ACTIVITY >>
Among the entries below, find all lines that include "Delhi" and copy them.

⟨

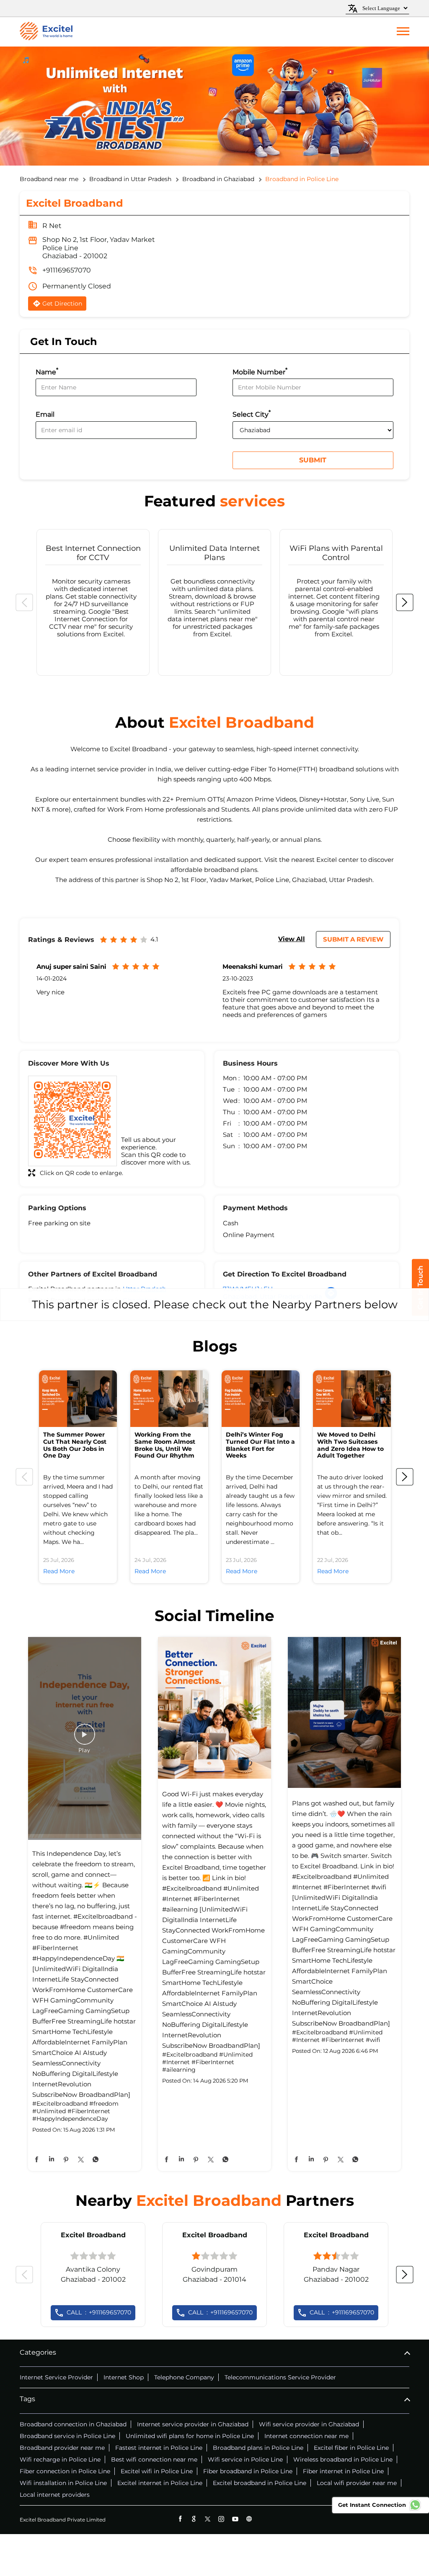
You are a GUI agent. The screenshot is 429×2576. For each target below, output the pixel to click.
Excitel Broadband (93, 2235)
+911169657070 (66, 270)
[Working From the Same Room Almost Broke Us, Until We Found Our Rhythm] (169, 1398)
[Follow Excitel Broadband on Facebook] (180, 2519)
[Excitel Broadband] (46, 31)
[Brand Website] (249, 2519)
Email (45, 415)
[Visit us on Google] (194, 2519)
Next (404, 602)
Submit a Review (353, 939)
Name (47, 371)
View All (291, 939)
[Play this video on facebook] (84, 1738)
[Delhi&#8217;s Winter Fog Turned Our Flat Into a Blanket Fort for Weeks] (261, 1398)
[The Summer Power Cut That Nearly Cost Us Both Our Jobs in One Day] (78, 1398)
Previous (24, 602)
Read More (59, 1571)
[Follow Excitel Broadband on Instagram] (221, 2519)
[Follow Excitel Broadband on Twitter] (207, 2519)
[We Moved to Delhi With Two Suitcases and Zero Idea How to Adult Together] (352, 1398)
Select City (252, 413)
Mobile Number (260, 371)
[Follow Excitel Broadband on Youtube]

⟩

WORKED SOLUTION >>
[Delhi&#8217;s Winter Fog Turned Our Flat Into a Blanket Fort for Weeks] (261, 1398)
[We Moved to Delhi With Two Suitcases and Zero Idea How to Adult Together] (352, 1398)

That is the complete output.